● Estratto del documento
========================

Circolare n° 79/2016 » 30.09.2016

Con sentenza depositata lo scorso 23 settembre u.s., la Corte Costituzionale ha dichiarato l’illegittimità costituzionale dell’articolo 33, terzo comma, della legge n. 104/1992 “nella parte in cui non include il convivente tra i soggetti legittimati a fruire del permesso mensile retribuito per l’assistenza alla persona con handicap in situazione di gravità, in alternativa al coniuge, parente o affine entro il secondo grado”.

La questione di costituzionalità è stata sollevata dal Tribunale di Livorno il quale, nel presupposto che il mutato quadro normativo, giurisprudenziale e sociale abbia già da tempo attribuito sempre maggiore rilevanza alla famiglia “di fatto”, ha sostenuto che il concetto di famiglia tradizionalmente inteso, come enucleato dall’articolo 29 della Costituzione (famiglia intesa come “società naturale fondata sul matrimonio”), costituisse una limitazione delle finalità di cui alla legge n. 104/1992.

Una nozione di famiglia, pertanto, più aderente al concetto di “formazione sociale” riconosciuta e tutelata dall’articolo 2 della Costituzione; conseguentemente, sempre secondo la tesi del Tribunale “a quo”, nell’escludere dal novero dei possibili beneficiari il convivente “more uxorio”, l’art. 33, comma 3, della legge n. 104/92 violerebbe l’articolo 2 della Costituzione.

Già in passato, peraltro, la stessa Corte si è espressamente pronunciata circa la riferibilità delle “convivenze di fatto, purchè caratterizzate da un grado accertato di stabilità” alle “formazioni sociali” meritevoli della tutela di cui all’articolo 2 della Costituzione (sentenza n. 237/1986 e, più di recente, anche n. 138/2010 con riferimento alla stabile convivenza tra due persone, anche dello stesso sesso).

Tale impostazione restrittiva, sempre secondo il Tribunale, contrasterebbe inoltre anche con il principio di eguaglianza di cui all’articolo 3 della Costituzione in quanto un soggetto afflitto da handicap grave sarebbe meglio assistito se inserito in una famiglia fondata sul matrimonio rispetto al soggetto inserito stabilmente in una famiglia “di fatto”.

Nel procedimento di fronte alla Corte Costituzionale si sono costituiti sia l’INPS che la Presidenza del Consiglio dei Ministri, ritenendo “non assimilabili la famiglia di fatto e quella fondata sul matrimonio” e chiedendo quindi che fosse dichiarata “non fondata” la questione di legittimità costituzionale.

========================

● Dati forniti
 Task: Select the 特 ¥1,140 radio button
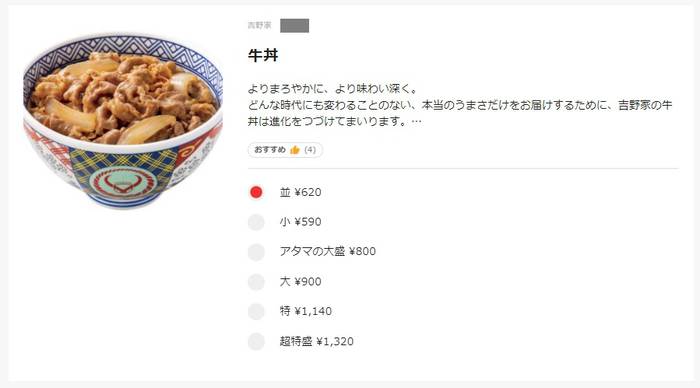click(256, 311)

========================

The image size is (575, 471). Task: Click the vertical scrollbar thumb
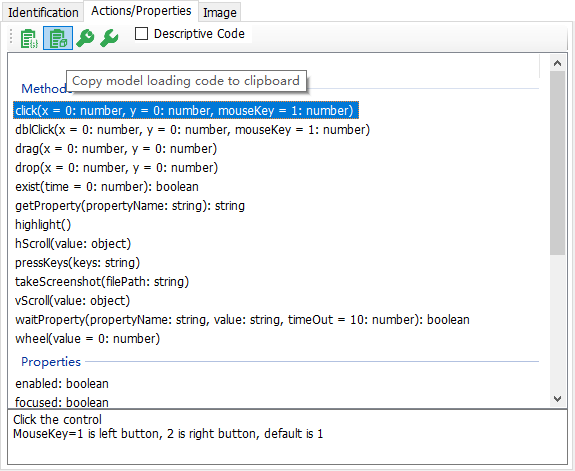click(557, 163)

========================

● Attività richiesta
Prosegua l'estratto sulla sentenza costituzionale relativa al permesso retribuito per il convivente, riprendendo subito dopo l'ultima frase riportata. Le voci provengono da una fonte diversa da quella del testo.

● Risultato del compito
Nel primo caso, l’INPS ha motivato la sua tesi principalmente sulla circostanza che è necessario un rapporto giuridico certo, quale quello della famiglia fondata sul matrimonio, per poter beneficiare dell’erogazione dei fondi pubblici che l’Istituto riversa ai datori di lavoro a titolo di rimborso per la prestazione lavorativa non ricevuta.

La Presidenza del Consiglio ha invece fondato, in sintesi, la sua tesi sui differenti obblighi giuridici sussistenti tra il coniuge nell’ambito di una famiglia fondata sul matrimonio e i più generali doveri di solidarietà sociale.

La Corte Costituzionale ha tuttavia dichiarato, come anticipato in premessa, l’illegittimità costituzionale della norma in questione, considerando, in particolare, “irragionevole che nell’elencazione dei soggetti legittimati a fruire del permesso mensile retribuito … non sia incluso il convivente della persona con handicap in situazione di gravità”; inoltre, ha riconosciuto che l’articolo 3 della Costituzione non sia violato per quanto riguarda le obiettivamente differenti posizioni del coniuge e del convivente “more uxorio”, quanto piuttosto per la “contraddittorietà logica dell’esclusione del convivente dalla previsione di una norma che intende tutelare il diritto alla salute psico-fisica del disabile”, anche nell’ambito delle “aggregazioni” tutelate dall’articolo 2 della Costituzione.

Risulterebbe pertanto irragionevole, secondo la Corte, che il diritto del portatore di handicap di ricevere assistenza sarebbe compresso in funzione di un mero dato normativo e non per l’ ”obiettiva carenza di soggetti portatori di un rapporto qualificato sul piano affettivo”.

Conseguentemente la Corte ha deciso per l’accoglimento del ricorso e per la dichiarazione di illegittimità della norma oggetto di contenzioso.

Per quanti interessati, il testo integrale della sentenza può essere richiesto all’indirizzo di posta elettronica d.miccoli@fise.org.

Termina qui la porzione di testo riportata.